This part may contain errors, so please, let me know if you disagree with me
To begin, what does by region means?
A region is a little part of your framebuffer. If you specify to use by region dependency, it means that (in fragment buffer space) operations need to be finished only in the region (that is specific to the implementation) and not in the whole image.
Well, it is not clear what is a fragment buffer space. In my opinion, and after reading the documentation, it could be from the EARLY_TEST (or at least FRAGMENT_SHADER if early depth is not enabled) to the COLOR_ATTACHMENT.

Actually, to me this flag lets the driver to optimize a bit. However, it must be used only (and should not be useful elsewhere IMHO) between subpasses for subpasses input attachments).
But I may be wrong !

Everything above about is wrong, if you want a plain explanation, see the comment from devsh. To make it simple, it means that the barrier will operate only on “one pixel” of the image.
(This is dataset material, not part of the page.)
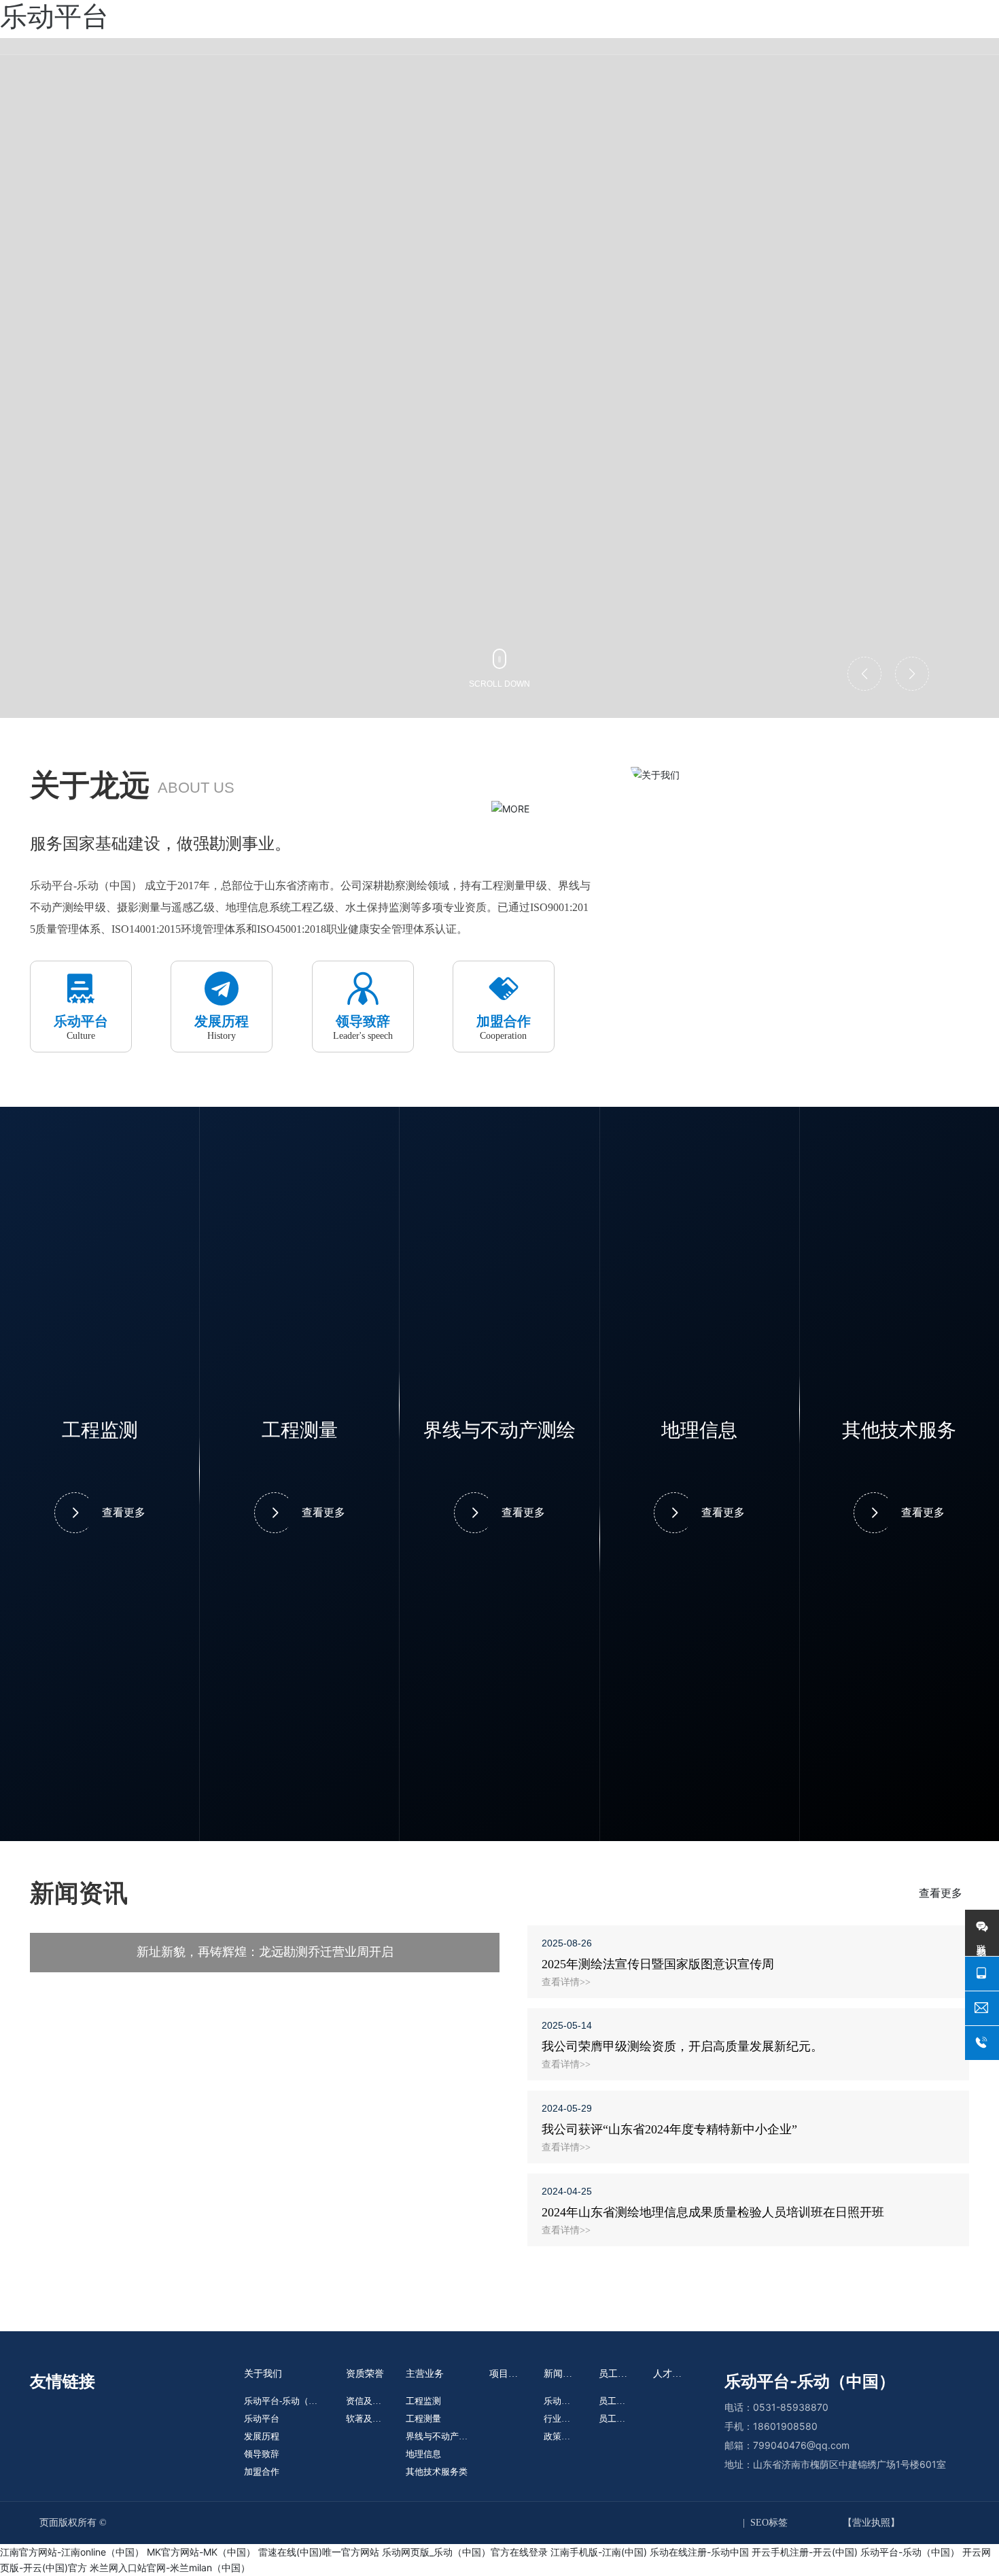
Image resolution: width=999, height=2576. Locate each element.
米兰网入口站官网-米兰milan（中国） (170, 2567)
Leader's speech (363, 1036)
It could be used for input attachment or pre depth pass for example

Memory Barriers

Okay, now that we have seen how make a pure execution barrier (that means without memory barriers).
Memory barriers ensure the availability for the first half memory dependency and the visibility for the second one. We can see them as a “flushing” and “invalidation”. Make information available does not mean that it is visible.
In each kind of memory barrier you will have a srcAccessMask and a dstAccessMask.
How do they work?

Access and stage are somewhat coupled. For each stage of srcStage, all memory accesses using the set of access types defined in srcAccessMask will be made available. It can be seen as a flush of caches defined by srcAccessMask in all stages.

For dstStage / dstAccess, it is the same thing, but instead to make information available, the information is made visible for these stages and these accesses.

That’s why using BOTTOM/TOP_OF_PIPELINE is meaningless for memory barrier.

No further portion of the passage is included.